*** Opening of Material for this task ***
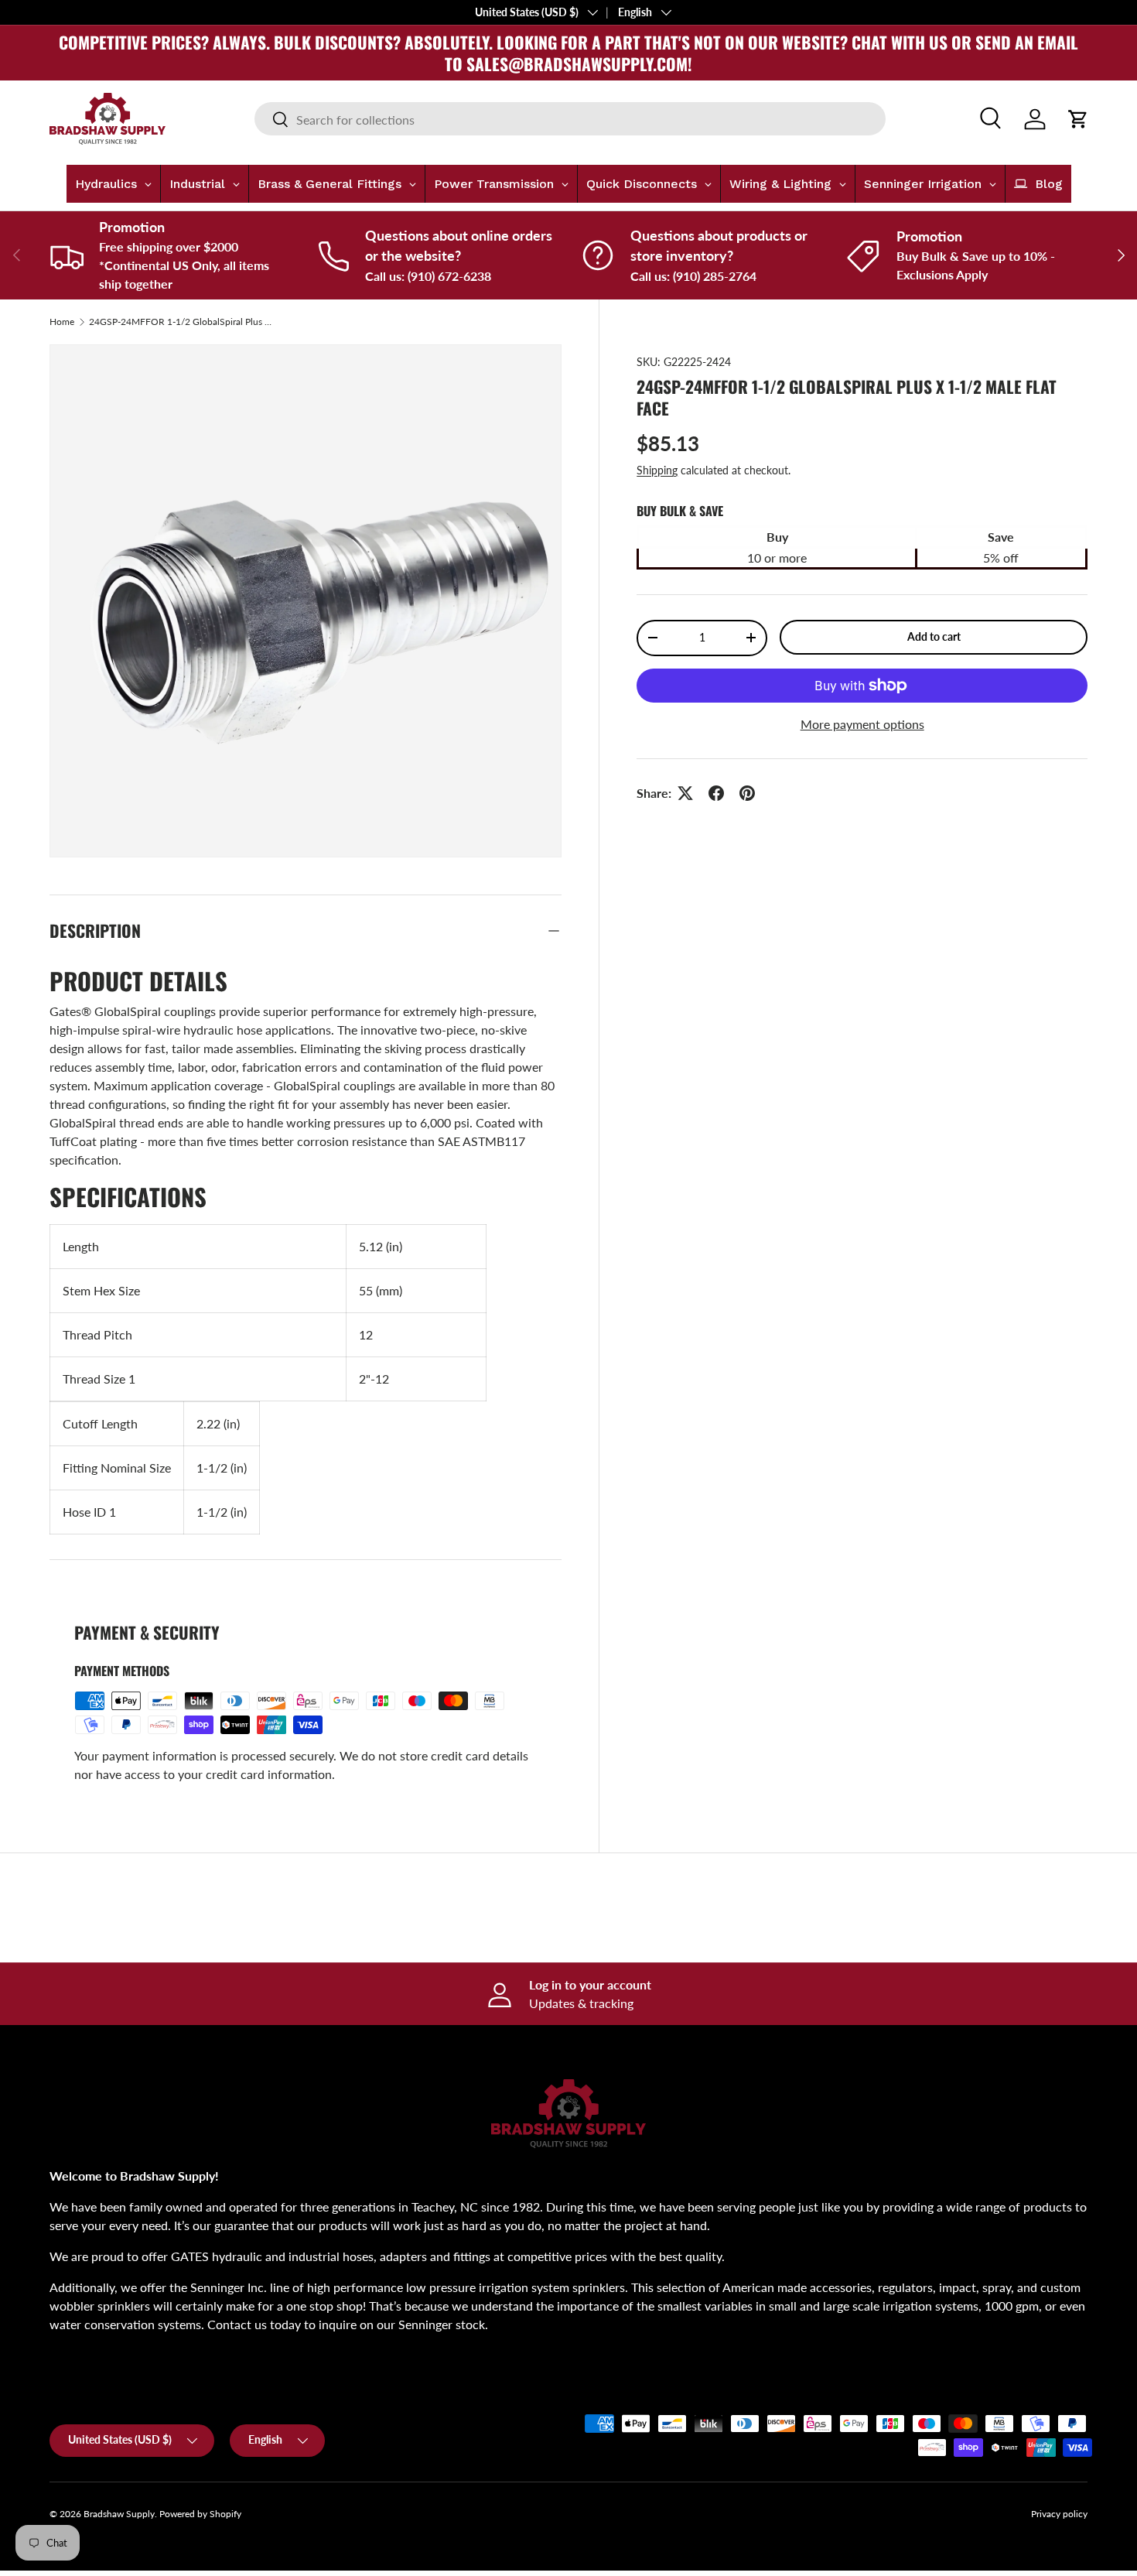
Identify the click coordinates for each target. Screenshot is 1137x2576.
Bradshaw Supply (119, 2514)
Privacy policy (1059, 2514)
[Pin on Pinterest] (747, 793)
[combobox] (570, 119)
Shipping (657, 470)
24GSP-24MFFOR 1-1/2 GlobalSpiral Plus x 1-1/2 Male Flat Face (182, 322)
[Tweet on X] (685, 793)
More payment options (862, 724)
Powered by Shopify (200, 2514)
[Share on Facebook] (716, 793)
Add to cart (934, 636)
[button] (1078, 119)
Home (62, 322)
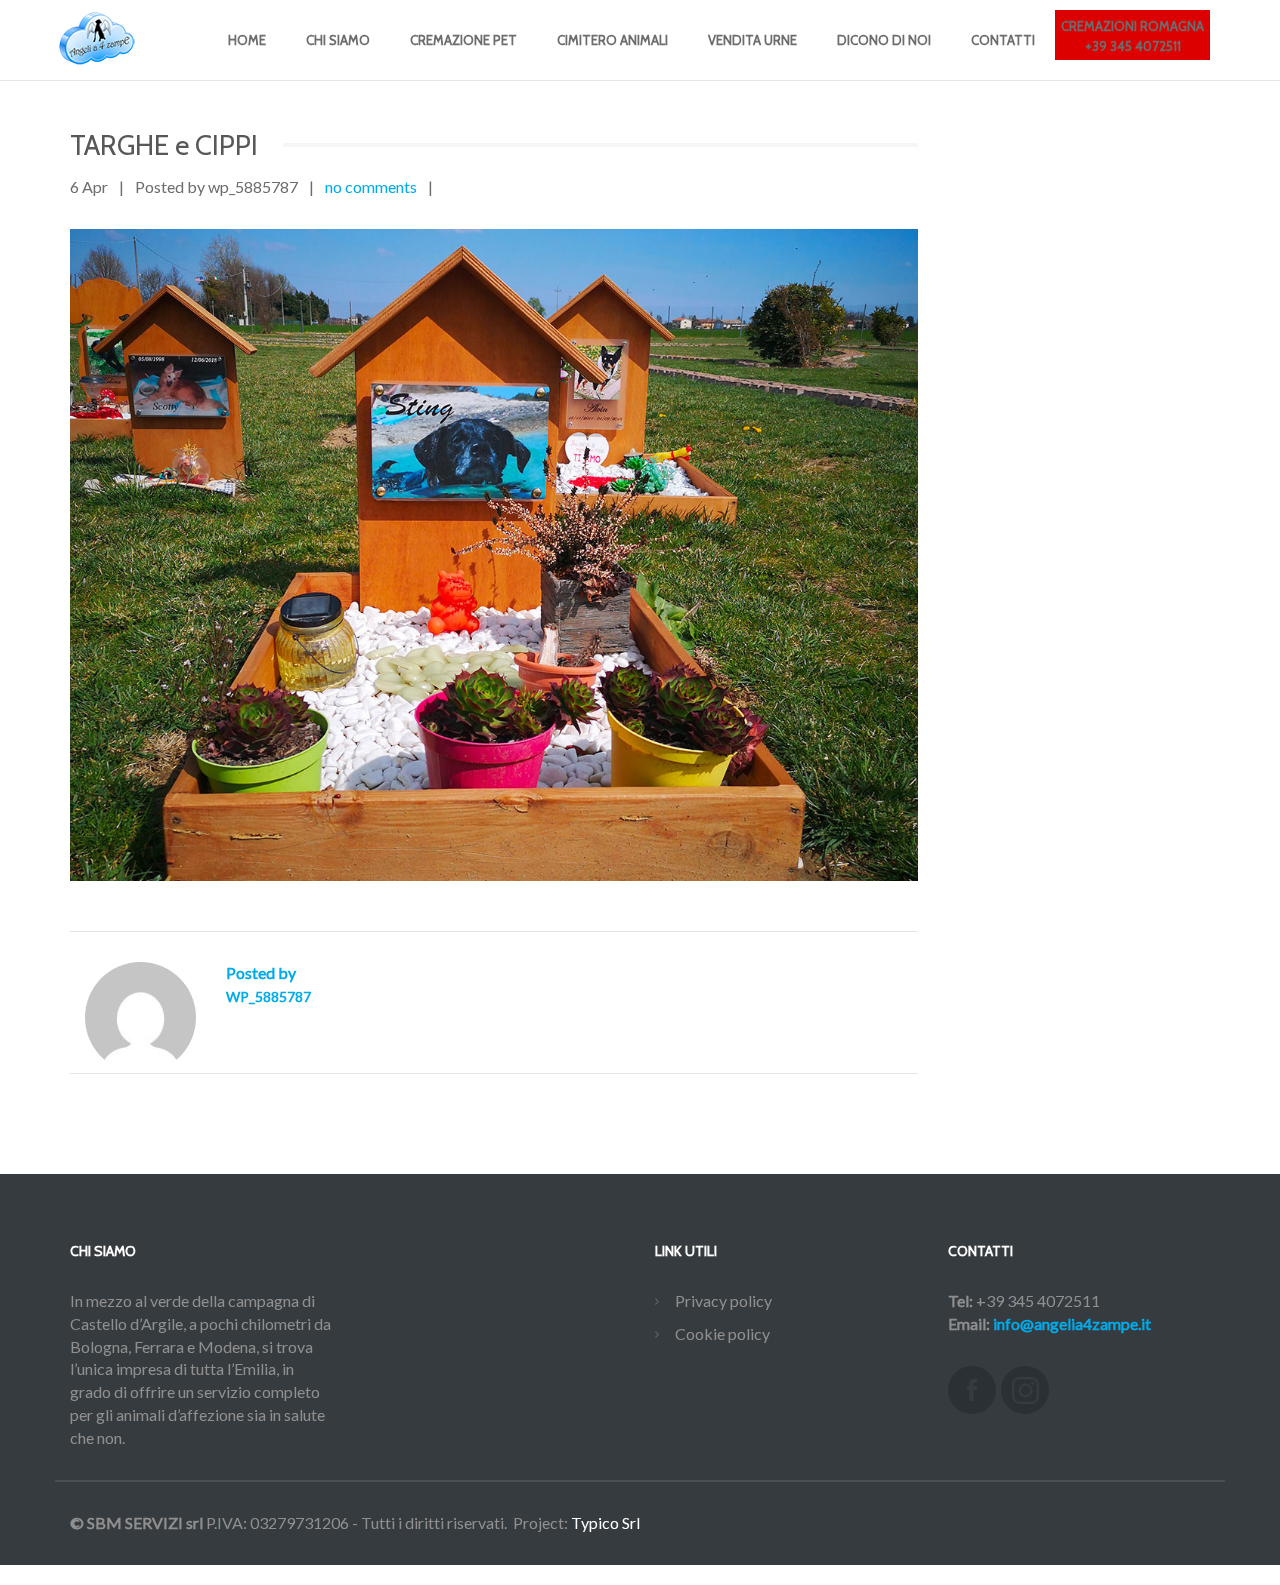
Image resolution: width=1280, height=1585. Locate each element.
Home (247, 40)
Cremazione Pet (463, 40)
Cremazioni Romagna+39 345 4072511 (1132, 36)
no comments (371, 186)
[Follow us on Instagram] (1025, 1390)
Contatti (1003, 40)
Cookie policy (722, 1333)
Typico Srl (605, 1522)
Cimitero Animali (612, 40)
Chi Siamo (338, 40)
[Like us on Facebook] (972, 1390)
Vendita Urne (752, 40)
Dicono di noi (884, 40)
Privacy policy (723, 1300)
*** Close of Material for this task ***
■ Directions for this task ■
In the records above, find each line with the string "policy" and list it.

■ Final answer ■
Privacy policy (1059, 2514)
Cookie policy (722, 1333)
Privacy policy (723, 1300)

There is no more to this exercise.